Required action 1 ▸
From the passage on India's AI governance, extract the portion running from "Cross-Cutting Legal Frameworks" to "or urging caution." and reproduce it word for word.
Required action 2 ▸
List the areas whose sectoral regulations the passage on India's AI governance names as applying to AI use cases.

Text provided ▸
Key Institutional and Sectoral Initiatives
Supporting these efforts are institutional initiatives, including the INDIAai portal, which showcases AI developments, resources, research, and policies to foster responsible awareness. MeitY announced plans for an IndiaAI Safety Institute in January 2025 to advance ethical, safe, India-centric AI research and standards. Upcoming bodies like the Artificial Intelligence Governance Group (AIGG) and Technology & Policy Expert Committee (TPEC) will provide policy guidance, while sectoral frameworks, such as the RBI's FREEAI principles for finance address risks in specific domains.
Cross-Cutting Legal Frameworks
Cross-cutting laws fill current gaps, with the DPDP Act regulating data handling essential for AI, the Information Technology Act and rules covering intermediary liability and cybersecurity, and other sectoral regulations like those for telecom, finance, and consumer protection applying to AI use cases. Judicial AI use remains unregulated nationally, with no formal policy; some courts, like those in Kerala and Andhra Pradesh, have issued directives restricting AI in reasoning or urging caution.

[Data excerpts]
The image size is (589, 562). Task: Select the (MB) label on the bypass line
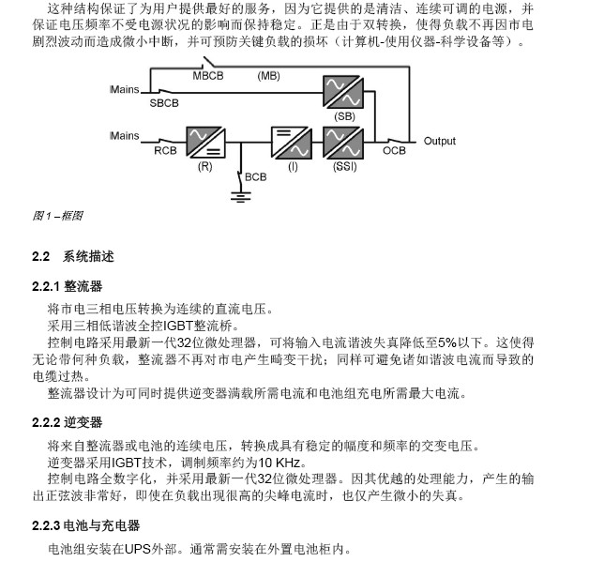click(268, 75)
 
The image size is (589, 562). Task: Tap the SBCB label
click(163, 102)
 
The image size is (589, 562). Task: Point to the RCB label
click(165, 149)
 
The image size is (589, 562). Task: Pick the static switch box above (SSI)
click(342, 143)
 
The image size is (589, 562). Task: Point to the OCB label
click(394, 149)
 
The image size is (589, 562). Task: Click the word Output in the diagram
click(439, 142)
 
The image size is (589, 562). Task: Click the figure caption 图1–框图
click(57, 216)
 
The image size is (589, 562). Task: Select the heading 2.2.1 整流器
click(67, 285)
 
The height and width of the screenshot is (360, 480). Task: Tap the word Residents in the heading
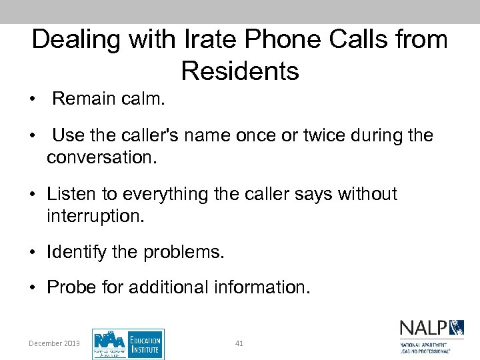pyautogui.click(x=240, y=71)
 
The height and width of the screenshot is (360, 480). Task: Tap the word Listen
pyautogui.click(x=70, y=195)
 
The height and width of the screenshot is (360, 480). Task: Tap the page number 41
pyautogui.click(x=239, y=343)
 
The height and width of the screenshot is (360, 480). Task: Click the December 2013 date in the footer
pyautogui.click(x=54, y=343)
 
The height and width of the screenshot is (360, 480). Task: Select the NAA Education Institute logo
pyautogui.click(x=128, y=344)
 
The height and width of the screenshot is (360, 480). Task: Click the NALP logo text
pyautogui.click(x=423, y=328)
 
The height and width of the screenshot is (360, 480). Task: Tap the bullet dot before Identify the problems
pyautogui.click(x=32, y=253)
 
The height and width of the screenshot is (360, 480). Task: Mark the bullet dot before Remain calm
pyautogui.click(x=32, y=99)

---

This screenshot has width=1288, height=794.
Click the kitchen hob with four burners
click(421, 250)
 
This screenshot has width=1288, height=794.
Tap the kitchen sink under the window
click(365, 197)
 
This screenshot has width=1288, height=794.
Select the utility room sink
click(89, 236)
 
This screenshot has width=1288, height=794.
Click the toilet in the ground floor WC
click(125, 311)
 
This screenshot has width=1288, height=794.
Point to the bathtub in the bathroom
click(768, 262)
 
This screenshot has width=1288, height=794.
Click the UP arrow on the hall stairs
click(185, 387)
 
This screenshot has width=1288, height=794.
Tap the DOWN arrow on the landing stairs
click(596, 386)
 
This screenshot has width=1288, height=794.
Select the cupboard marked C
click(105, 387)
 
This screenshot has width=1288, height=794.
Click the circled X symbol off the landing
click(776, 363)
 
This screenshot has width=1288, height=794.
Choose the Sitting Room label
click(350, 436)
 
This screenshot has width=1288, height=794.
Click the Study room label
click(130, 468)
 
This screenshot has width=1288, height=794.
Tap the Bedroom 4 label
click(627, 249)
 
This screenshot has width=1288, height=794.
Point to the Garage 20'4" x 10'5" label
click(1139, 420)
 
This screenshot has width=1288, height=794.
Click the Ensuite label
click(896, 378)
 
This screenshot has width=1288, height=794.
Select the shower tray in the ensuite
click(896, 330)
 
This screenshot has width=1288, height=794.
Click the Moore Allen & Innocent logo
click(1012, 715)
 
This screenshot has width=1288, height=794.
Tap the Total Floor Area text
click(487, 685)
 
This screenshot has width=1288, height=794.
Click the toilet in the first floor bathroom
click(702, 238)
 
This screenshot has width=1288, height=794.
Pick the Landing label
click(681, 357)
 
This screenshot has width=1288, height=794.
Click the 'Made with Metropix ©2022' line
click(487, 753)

--

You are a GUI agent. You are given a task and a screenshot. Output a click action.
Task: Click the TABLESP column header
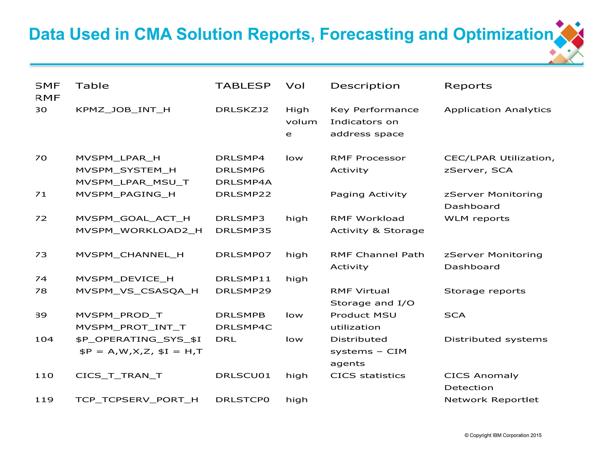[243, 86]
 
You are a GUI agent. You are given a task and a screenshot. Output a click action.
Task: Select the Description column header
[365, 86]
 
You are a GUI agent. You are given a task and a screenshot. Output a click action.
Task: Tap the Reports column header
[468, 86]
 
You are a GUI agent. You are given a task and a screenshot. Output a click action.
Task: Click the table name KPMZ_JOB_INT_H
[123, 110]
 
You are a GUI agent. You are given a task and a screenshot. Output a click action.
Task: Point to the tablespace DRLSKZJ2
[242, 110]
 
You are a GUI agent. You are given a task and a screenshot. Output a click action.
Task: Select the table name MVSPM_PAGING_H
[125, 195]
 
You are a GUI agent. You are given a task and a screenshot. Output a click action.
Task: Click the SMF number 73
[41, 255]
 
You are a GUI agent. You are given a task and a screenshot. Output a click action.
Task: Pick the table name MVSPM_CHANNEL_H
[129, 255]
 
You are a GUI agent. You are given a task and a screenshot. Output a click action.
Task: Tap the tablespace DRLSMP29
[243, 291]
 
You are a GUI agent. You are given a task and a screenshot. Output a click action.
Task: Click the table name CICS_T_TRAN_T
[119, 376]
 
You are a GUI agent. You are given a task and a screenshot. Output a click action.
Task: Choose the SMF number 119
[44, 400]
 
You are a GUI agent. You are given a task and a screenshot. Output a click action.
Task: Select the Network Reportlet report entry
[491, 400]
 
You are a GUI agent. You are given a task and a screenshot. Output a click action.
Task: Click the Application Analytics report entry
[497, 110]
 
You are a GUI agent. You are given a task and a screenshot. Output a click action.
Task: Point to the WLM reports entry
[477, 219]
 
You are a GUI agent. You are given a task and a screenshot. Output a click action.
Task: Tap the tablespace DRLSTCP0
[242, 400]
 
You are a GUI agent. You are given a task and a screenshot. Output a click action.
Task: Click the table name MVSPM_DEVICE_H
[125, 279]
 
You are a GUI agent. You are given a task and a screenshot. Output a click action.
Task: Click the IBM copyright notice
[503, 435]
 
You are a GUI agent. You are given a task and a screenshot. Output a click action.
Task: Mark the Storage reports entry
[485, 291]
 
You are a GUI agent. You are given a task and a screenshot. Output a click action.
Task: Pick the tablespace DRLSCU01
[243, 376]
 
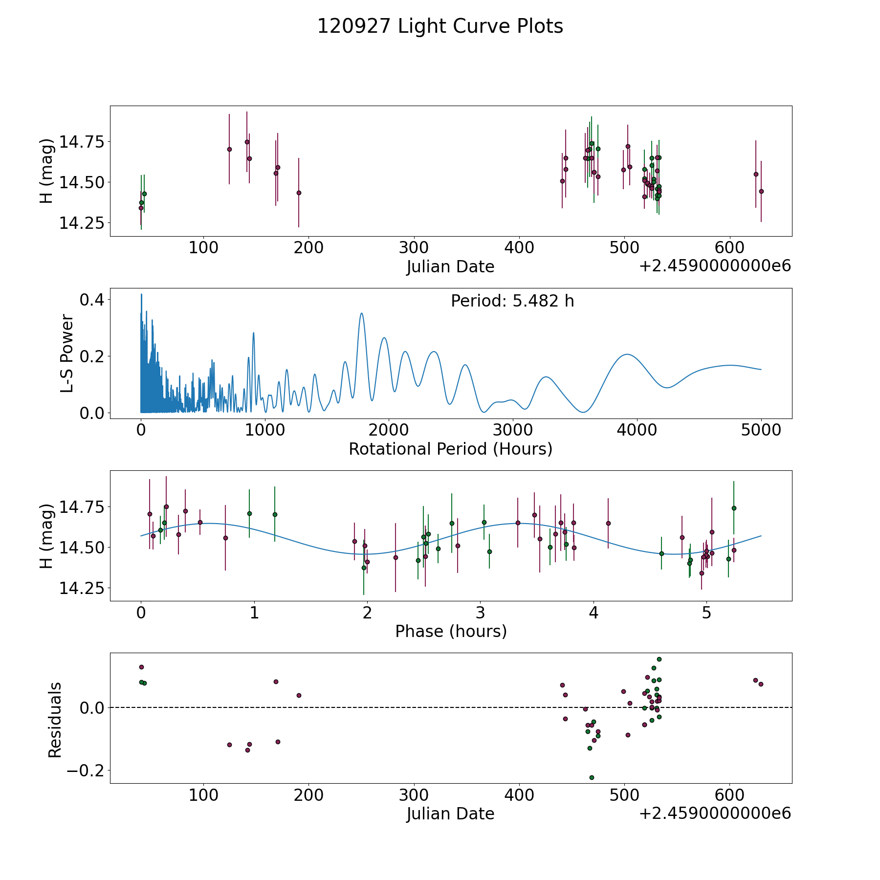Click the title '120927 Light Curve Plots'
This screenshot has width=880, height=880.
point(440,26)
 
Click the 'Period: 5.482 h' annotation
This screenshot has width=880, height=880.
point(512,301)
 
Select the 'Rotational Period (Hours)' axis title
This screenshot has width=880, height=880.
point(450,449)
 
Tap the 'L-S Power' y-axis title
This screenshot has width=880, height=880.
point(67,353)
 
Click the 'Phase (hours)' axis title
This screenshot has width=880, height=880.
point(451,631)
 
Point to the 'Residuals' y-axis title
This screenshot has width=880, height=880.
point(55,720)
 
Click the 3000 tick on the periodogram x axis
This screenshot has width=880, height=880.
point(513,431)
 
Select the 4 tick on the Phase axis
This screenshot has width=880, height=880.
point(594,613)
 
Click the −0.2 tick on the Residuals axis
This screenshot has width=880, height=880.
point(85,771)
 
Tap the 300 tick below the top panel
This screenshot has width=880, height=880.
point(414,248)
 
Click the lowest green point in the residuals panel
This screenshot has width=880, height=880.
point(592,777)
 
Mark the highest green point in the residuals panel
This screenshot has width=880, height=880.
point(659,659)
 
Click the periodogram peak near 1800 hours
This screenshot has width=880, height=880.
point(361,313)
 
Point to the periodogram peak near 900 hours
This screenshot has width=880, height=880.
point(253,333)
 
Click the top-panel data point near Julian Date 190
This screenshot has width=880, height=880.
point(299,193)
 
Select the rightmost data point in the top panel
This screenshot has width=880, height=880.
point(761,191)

Task result 1 ▸
Cross-Cutting Legal Frameworks
Cross-cutting laws fill current gaps, with the DPDP Act regulating data handling essential for AI, the Information Technology Act and rules covering intermediary liability and cybersecurity, and other sectoral regulations like those for telecom, finance, and consumer protection applying to AI use cases. Judicial AI use remains unregulated nationally, with no formal policy; some courts, like those in Kerala and Andhra Pradesh, have issued directives restricting AI in reasoning or urging caution.

Task result 2 ▸
Telecom, finance, consumer protection